═══ Data
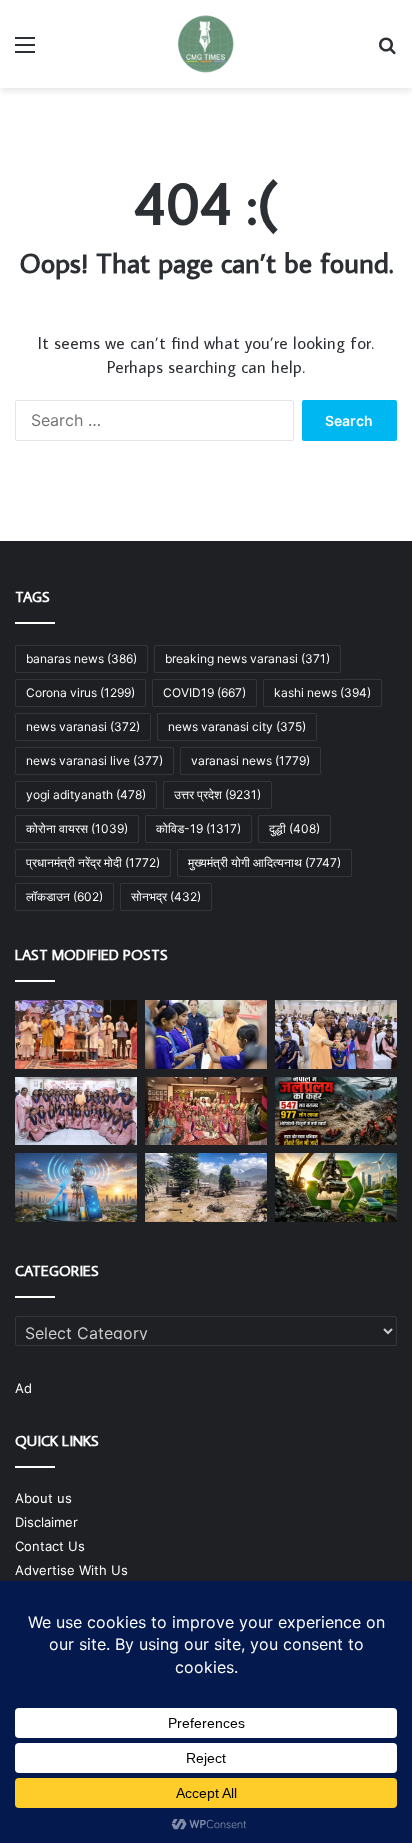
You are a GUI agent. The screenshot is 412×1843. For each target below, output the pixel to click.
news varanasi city (237, 726)
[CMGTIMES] (206, 44)
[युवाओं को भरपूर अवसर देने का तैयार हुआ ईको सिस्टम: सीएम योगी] (76, 1034)
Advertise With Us (71, 1570)
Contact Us (50, 1546)
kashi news (322, 692)
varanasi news (250, 760)
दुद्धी (294, 828)
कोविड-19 (198, 828)
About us (43, 1498)
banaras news (81, 658)
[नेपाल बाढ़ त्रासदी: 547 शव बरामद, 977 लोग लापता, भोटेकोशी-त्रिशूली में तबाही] (336, 1111)
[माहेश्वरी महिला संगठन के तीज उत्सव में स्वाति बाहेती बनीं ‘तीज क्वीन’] (206, 1111)
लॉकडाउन (64, 896)
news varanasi (83, 726)
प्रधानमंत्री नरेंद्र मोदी (93, 862)
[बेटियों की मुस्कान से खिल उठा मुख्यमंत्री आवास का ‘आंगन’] (76, 1111)
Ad (23, 1388)
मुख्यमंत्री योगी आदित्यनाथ (264, 862)
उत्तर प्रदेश (217, 794)
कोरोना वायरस (77, 828)
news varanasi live (94, 760)
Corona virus (80, 692)
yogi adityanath (86, 794)
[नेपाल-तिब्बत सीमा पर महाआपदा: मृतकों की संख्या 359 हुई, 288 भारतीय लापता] (206, 1187)
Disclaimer (46, 1522)
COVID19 (204, 692)
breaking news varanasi (247, 658)
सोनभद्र (166, 896)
══════
Copy out precisely the lines from the line with "[CMGTIMES] (206, 44)" to the line with "[नेपाल बाढ़ त्रासदी: 547" in the material above, including those two lines and omitting all the rest.

[CMGTIMES] (206, 44)
[युवाओं को भरपूर अवसर देने का तैयार हुआ ईको सिस्टम: सीएम योगी] (76, 1034)
Advertise With Us (71, 1570)
Contact Us (50, 1546)
kashi news (322, 692)
varanasi news (250, 760)
दुद्धी (294, 828)
कोविड-19 (198, 828)
About us (43, 1498)
banaras news (81, 658)
[नेपाल बाढ़ त्रासदी: 547 शव बरामद, 977 लोग लापता, भोटेकोशी-त्रिशूली में तबाही] (336, 1111)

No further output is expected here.